Following an overview of Related Work, the paper presents the data and annotations used before discussing the methods. The Section “Methods” presents and discusses the methods, both computational and manual, applied to the detection of character types from these data: computations on linguistic annotations and semantic graphs over a corpus of action movie dialogs, as well as time-dependent and comparative analysis of characters in a single screenplay.

Related work

The understanding of fictional character is rich, but systematic descriptions of the linguistic and conversational devices that contribute to construe character are scarce (Quaglio Citation2009). Discourse studies have started to approach fictional dialogs as conversations rather than as the work of a single author, but until recently, discourse analyses of film and drama dialog were done manually and limited to single works or authors (Culpepper, Short, and Verdonk Citation1998). The open access to large numbers of digital screenplays is a relatively recent phenomenon, and took its time to be recognized as a source for research. In 2010, Richardson (Richardson Citation2010) could still complain about the scarce availability of screenplays for research, although the earliest mention of IMSDb that we found dates back to 2006,Footnote3 when the database seemed to have been still in its infancy so that its success in reaching a critical mass of data was uncertain. We may therefore be in a phase where the use of such resources is still in its infancy, especially with regard to the purpose for and the methods with which they are exploited.

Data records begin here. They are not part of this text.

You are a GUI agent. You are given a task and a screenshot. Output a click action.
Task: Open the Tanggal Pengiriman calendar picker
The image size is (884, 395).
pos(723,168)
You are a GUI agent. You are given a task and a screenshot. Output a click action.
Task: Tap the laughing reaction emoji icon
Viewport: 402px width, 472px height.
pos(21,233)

In recent years, several methods have been developed and evaluated on non-fictional texts, with a focus on online content. Some of these methods were also applied to the analysis of fictional dialogs (Danescu-Niculescu-Mizil and Lee Citation2011; Gorinski and Lapata Citation2015; Karsdorp et al. Citation2015; Kundu, Das, and Bandyopadhyay Citation2013; Shen Citation2011). Although limited to linguistic style analysis, (Walker et al. Citation2011) showed that the detection of some of the communicative patterns and linguistic features of a character can be achieved (Walker et al. Citation2011). Specifically, the published approach relied on a set of linguistic features, aggregated and extracted jointly from all dialog lines of a given character, without differentiating conversational partner, point in the dramatic arc, or narrative relevance. gives an overview of studies on digital dialogic sources with relevance to character modeling.

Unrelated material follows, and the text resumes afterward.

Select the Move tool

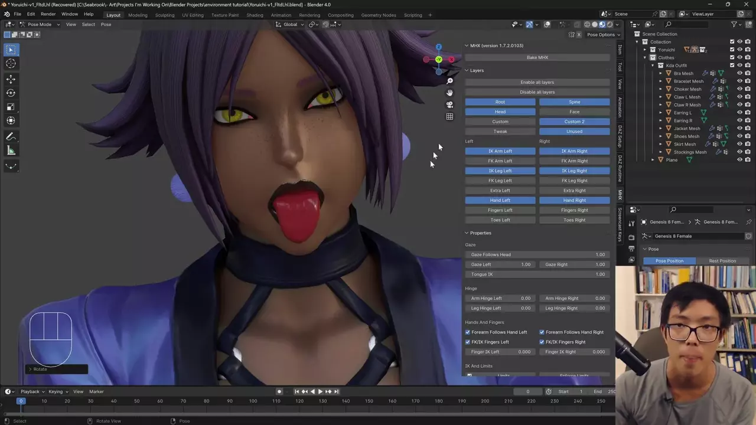tap(11, 79)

Table 1. Overview of digital film studies with relevance to character modeling.

Mathematical social network theory has been applied to fictional works, e.g. by (Mac Carron and Kenna Citation2012) in their study of mythological narratives, or by (Alberich, Miro-Julia, and Rossellό Citation2002; Gleiser Citation2007) on the universe of Marvel Comics characters. (Gleiser Citation2007) was able to show the difference of network structures around “hero” and “antagonist” characters. (Suen, Kuenzel, and Gil Citation2013) extracted character interaction networks as weighted graphs to classify their data (both dramas and screenplays), e.g. for: drama/film distinction and classification, period (of dramas), genre, and authors. In (Agarwal et al. Citation2015), parsing and social network analysis methods with lexical and semantic methods are used to assess the presence of female characters in screenplays (“Bechdel test”). Social network analysis and related methods have been applied to a variety of research questions on fictional texts, but not to the elicitation of character considered as both a position in a social network and as agent of relationships.

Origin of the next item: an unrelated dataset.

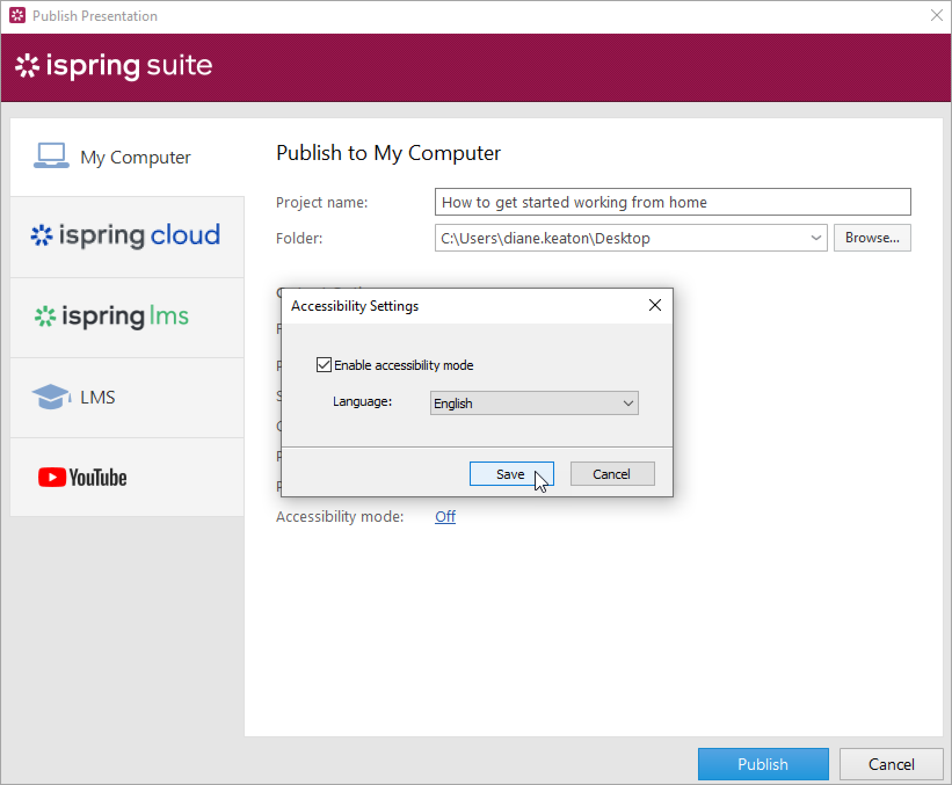Click the iSpring LMS green snowflake icon

(x=45, y=317)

(Traum Citation2003) discusses the representation and modeling of naturally occurring multiparty dialogs and participants’ roles: conversational role, speaker identification, addressee recognition, and other participant roles, and considers issues in dialog management related to the transition from two-party to multiple participants. (Lee and Marsella Citation2011) provide an analysis of nonverbal behaviors in interactive drama associated with side participants and bystanders in multiparty interactions and construct an analysis framework incorporating characters’ interpersonal relationships, conversational roles, and communicative acts. Their set of conversational roles includes: speaker, addressee, side participant, and bystander. The relationships between characters are described in terms of dominance and friendliness, and the communicative acts extend beyond the dialog acts of character utterances to include events that may evoke emotional responses from the characters.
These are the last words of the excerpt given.